PELAGIC DYNAMICS IN A STABLE, WARM CLIMATE STATE: INSIGHTS FROM THE MIDDLE EOCENE


ABSTRACT WITHDRAWN
Extreme climate events of the Cenozoic (e.g. PETM, EECO, E/O-boundary) have been linked to extinctions, radiations, biotic turnovers, and abundance changes in marine and terrestrial settings. However, relatively little effort has gone into characterizing short-and long-term ecosystem variability during the in-between times making it surprisingly difficult to say how unusual these changes are relative to background ecosystem dynamics. As such, resolved baselines of ecosystem dynamics are critically needed, particularly in stable (and warm) climate states of the Early Cenozoic and in deeper time intervals.

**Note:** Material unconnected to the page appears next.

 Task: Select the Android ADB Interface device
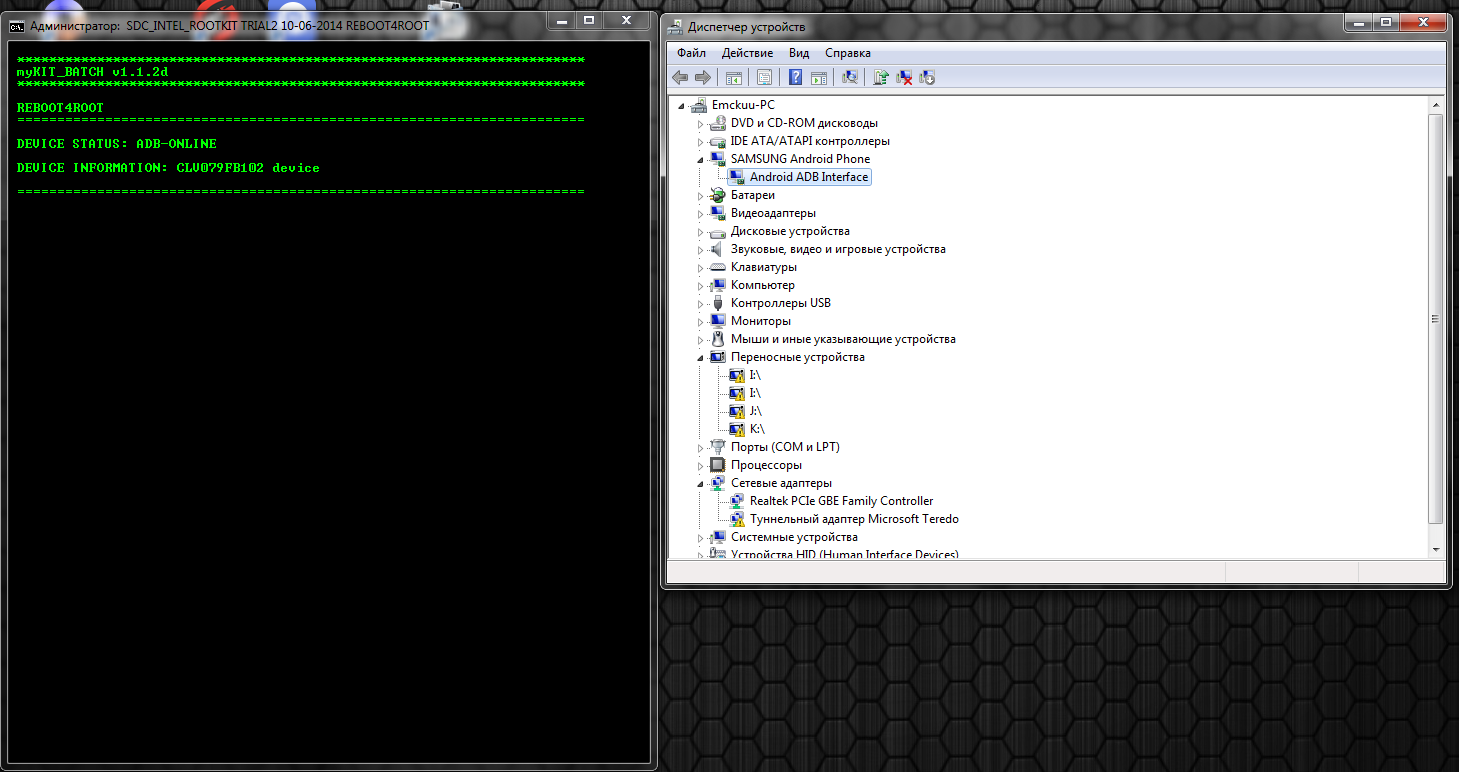(809, 177)
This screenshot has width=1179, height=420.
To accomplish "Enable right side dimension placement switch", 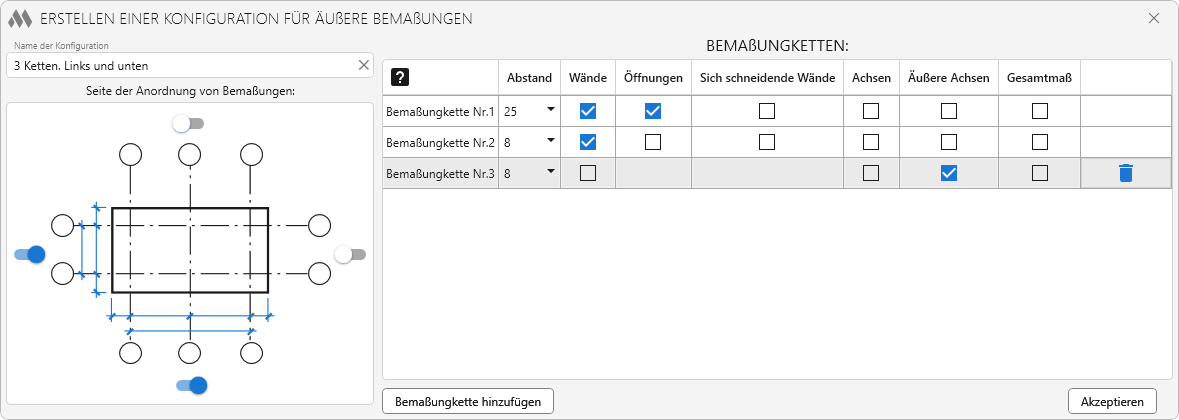I will pos(350,254).
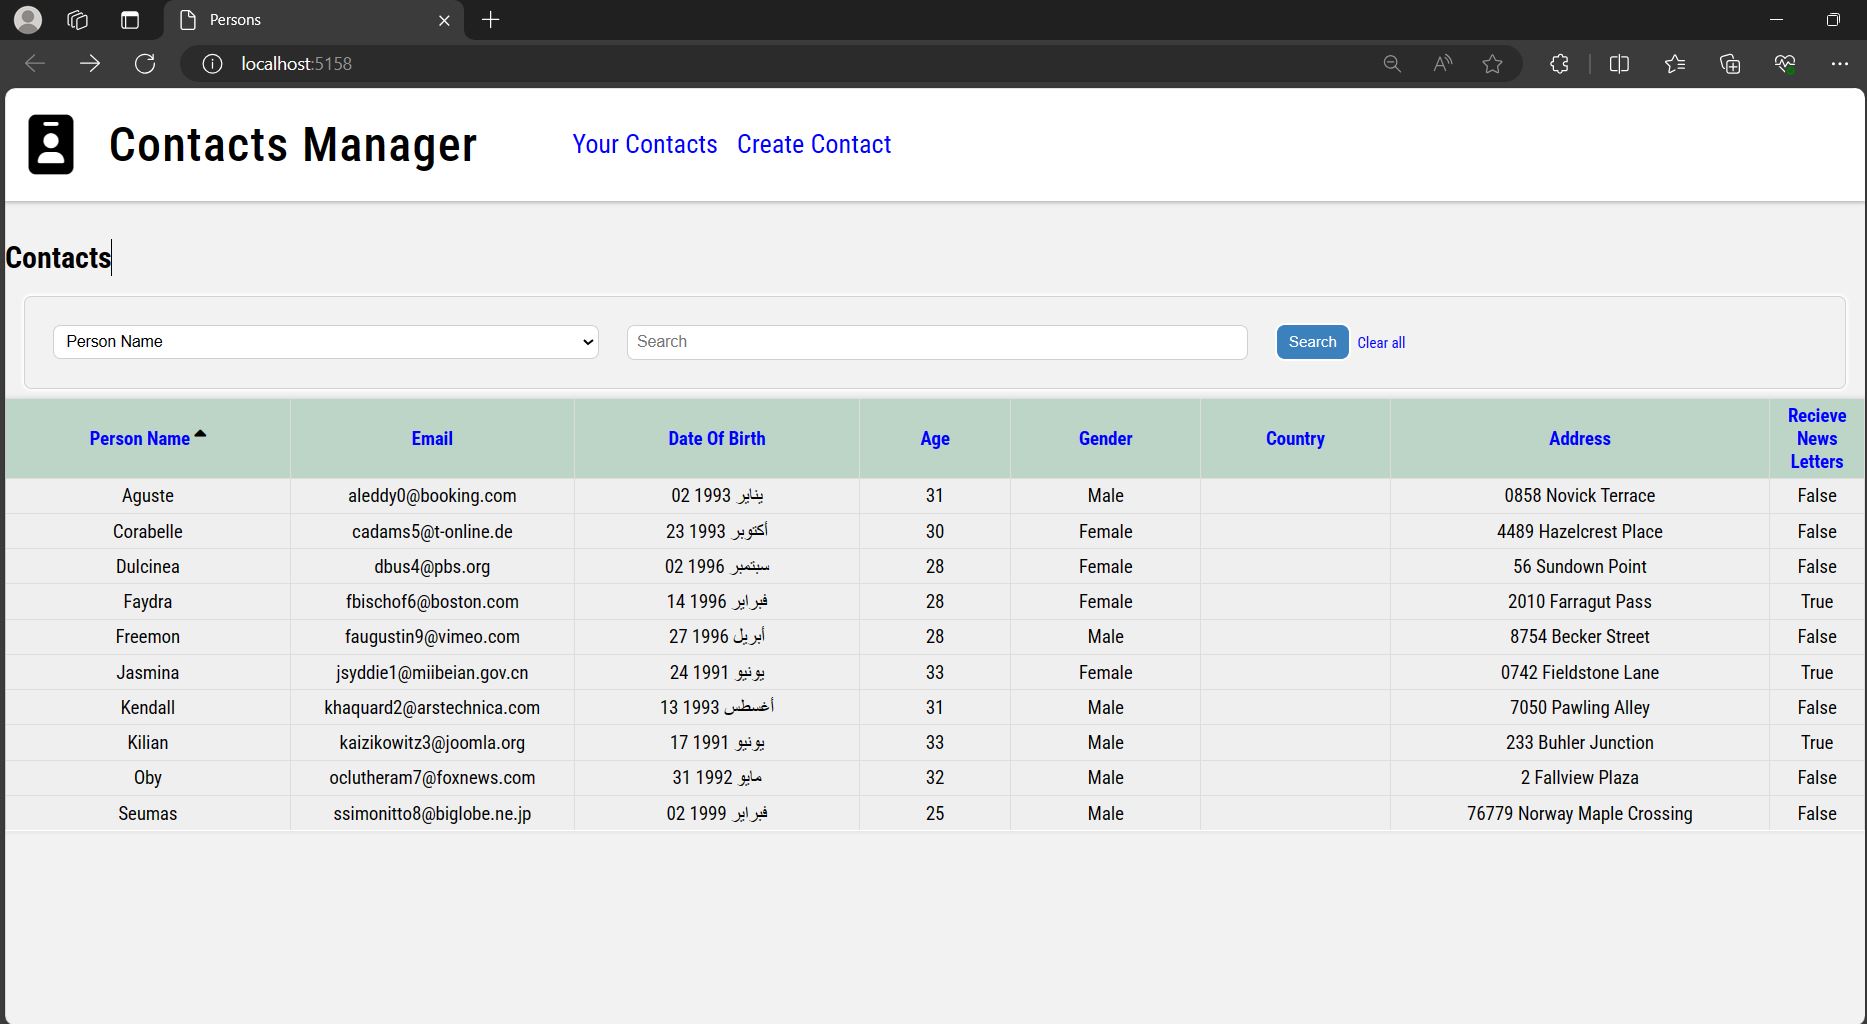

Here we present high resolution biogenic opal and carbonate accumulation records documenting pelagic ecosystem dynamics during a relative stable 2 Myr interval of the middle Eocene (~42-44 Ma; North Atlantic IODP Site U1408; 41°26.30’N 49°47.15’W, ~3022 m; 32°N paleolatitude). Two primary factors affect each record: the standing population size and flux of biomineralizing taxa to the deep sea (silica: primarily radiolarians and diatoms; carbonate: primarily nannoplankton and planktic foraminifera) and sedimentary preservation potential. In our records, biogenic carbonate and opal accumulation rates are tracking obliquity-dominated cyclicity as expressed in the complementary high-resolution (~2 kyr) benthic and bulk stable isotope (δ13C/δ18O) records, but are anti-correlated. Biogenic opal variability is dampened as compared to the carbonate record, suggesting a stronger response of marine calcifiers to the regional expression of orbital forcing.

On the long-term, we observe an increase in the calcifier/silicifier ratio in relation to long-term bottom water cooling (~0.6 ‰ δ18O-equivalent) leading towards the Carbonate Accumulation Event 3 (CAE-3). Similar long-term patterns in biogenic sedimentation are observed in published opal-dominated Equatorial Pacific records suggesting a certain degree of homogeneity in global pelagic dynamics during background conditions, in contrast to the geographic heterogeneity of ecological change often observed during extreme events.